Even in the best relationships with the non-jealous non-assholes, who may know you (literally) inside and out, did they know you when you were 16, had side bangs, and layered Ralph Lauren polo shirts? While new friends can be just as golden as old friends, you want to keep people around who have seen earlier incarnations of you, even if it’s just to keep your ego in check. 

While it’s nice to have friends to remind you of the doofuses you dated in high school to see how far you’ve come, as far as egos go, if you’re sparkly with the shine of healthy friendships, you’re going to appear more confident, and therefore more attractive to your romantic partner. “People are more attracted to people who have other things going on in their life than [just] the relationship,” says Dr. Greenberg. Beyond vanity reasons, women say having healthy non-romantic relationships also makes them better partners in love. “With genuine friendships of depth, you are accustomed to giving and getting in a way that obviously benefits your relationship,” says Stephanie Mele, 28, a producer. “All relationships take work, so if you're constantly being vulnerable and 'showing up' for another person, it'll come more naturally with a partner, subsequently making you better at romantic relationships.”
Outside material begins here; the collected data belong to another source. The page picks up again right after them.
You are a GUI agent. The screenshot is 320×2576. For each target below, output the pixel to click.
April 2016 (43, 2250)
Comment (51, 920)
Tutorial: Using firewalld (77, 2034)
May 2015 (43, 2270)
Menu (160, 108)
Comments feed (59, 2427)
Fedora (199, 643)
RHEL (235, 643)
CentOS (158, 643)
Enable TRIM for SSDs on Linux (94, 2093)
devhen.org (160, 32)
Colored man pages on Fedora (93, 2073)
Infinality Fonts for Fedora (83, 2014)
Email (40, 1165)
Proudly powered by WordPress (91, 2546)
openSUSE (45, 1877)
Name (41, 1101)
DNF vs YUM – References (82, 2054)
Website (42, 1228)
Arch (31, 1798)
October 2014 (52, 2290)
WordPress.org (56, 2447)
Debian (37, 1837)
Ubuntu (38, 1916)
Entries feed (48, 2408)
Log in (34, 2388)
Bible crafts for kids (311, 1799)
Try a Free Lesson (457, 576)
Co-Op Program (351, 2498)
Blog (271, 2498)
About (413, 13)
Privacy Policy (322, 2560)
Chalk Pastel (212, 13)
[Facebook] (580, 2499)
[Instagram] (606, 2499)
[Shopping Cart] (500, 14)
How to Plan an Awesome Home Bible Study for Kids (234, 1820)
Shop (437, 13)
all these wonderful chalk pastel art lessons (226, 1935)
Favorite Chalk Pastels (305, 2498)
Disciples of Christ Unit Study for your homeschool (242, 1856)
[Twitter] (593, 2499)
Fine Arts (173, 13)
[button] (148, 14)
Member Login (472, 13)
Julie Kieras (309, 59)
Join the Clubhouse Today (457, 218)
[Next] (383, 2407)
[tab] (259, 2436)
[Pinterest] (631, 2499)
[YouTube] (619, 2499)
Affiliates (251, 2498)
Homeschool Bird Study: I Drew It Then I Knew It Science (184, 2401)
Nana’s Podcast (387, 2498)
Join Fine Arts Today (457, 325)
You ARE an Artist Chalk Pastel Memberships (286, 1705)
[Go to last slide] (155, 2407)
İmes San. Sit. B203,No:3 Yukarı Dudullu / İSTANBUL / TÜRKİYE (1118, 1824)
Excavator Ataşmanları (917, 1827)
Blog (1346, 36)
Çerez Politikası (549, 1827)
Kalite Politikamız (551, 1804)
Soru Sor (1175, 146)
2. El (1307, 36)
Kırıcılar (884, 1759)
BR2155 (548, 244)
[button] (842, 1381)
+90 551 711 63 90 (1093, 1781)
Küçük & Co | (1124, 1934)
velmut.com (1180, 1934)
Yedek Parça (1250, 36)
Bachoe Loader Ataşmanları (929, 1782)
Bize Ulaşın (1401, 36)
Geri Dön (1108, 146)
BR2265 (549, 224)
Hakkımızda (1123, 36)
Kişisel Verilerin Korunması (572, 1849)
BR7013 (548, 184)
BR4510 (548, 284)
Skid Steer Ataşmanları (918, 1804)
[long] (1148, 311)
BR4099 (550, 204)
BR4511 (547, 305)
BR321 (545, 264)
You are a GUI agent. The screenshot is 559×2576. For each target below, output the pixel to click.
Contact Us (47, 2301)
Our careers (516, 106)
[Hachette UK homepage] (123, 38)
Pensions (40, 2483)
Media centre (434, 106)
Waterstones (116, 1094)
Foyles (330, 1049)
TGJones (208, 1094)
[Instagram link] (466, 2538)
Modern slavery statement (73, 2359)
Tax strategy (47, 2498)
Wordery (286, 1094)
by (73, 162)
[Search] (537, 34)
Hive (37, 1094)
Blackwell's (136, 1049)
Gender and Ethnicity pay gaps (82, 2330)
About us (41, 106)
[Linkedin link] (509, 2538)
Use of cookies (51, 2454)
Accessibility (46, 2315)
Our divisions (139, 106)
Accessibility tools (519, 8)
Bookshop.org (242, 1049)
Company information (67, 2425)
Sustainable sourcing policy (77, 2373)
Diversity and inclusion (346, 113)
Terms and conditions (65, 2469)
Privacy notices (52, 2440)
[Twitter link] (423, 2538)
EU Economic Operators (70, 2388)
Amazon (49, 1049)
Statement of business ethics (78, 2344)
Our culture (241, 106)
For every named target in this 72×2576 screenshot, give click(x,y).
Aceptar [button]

Now let’s be realists and say there is a chance that your current relationship will end. If that goes up in smoke, friends are crucial in helping you get through the crippling pain of a breakup. “[If] you ditched them in the relationship, they likely will have built up resentment and distanced themselves from you. They’re not necessarily going to spring back to action when you need them, particularly if you have a pattern of ditching them,” says Dr. Greenberg. Beyond being extra miserable while single, the lack of close friends can cause you to jump into a new relationship sooner than you should simply because you need someone to hang out with. Ditch all your friends during one of your great loves, and when you’re undone by its potential demise, you could end up jumping into some weird rebound with a man whose greatest hero is Jeffrey Dahmer, when you should be getting stoned with your girlfriends instead.

And speaking of getting stoned with your girlfriends, that happens to be really, really, fun. The simple joy of spending time with friends is reason enough to maintain them. Orgasms and having someone to wake up to who doesn’t mind your morning breath is great, but when’s the last time your partner blew off work to help you bottle feed some stray kittens you rescued? (If your answer to that is last week, put a ring on that person.)

As for simply having no time for friends, Dr. Greenberg calls bullshit on that. “The excuse that I don’t have time for my friends is really kind of lame. In life, there’s time for everything; you must take care of your friendships. This will serve you well, not only in your own emotional and social life but also in your [romantic] relationship,” says Dr. Greenberg. We’re all busy, and forsaking a loud birthday party to stay in bed all weekend with your true love to binge-watch Game of Thrones is extremely appealing. Yet for your sanity and the sake of your romantic relationship (and for the sake of that person’s sanity), don’t ditch your friends just because you’ve shacked up.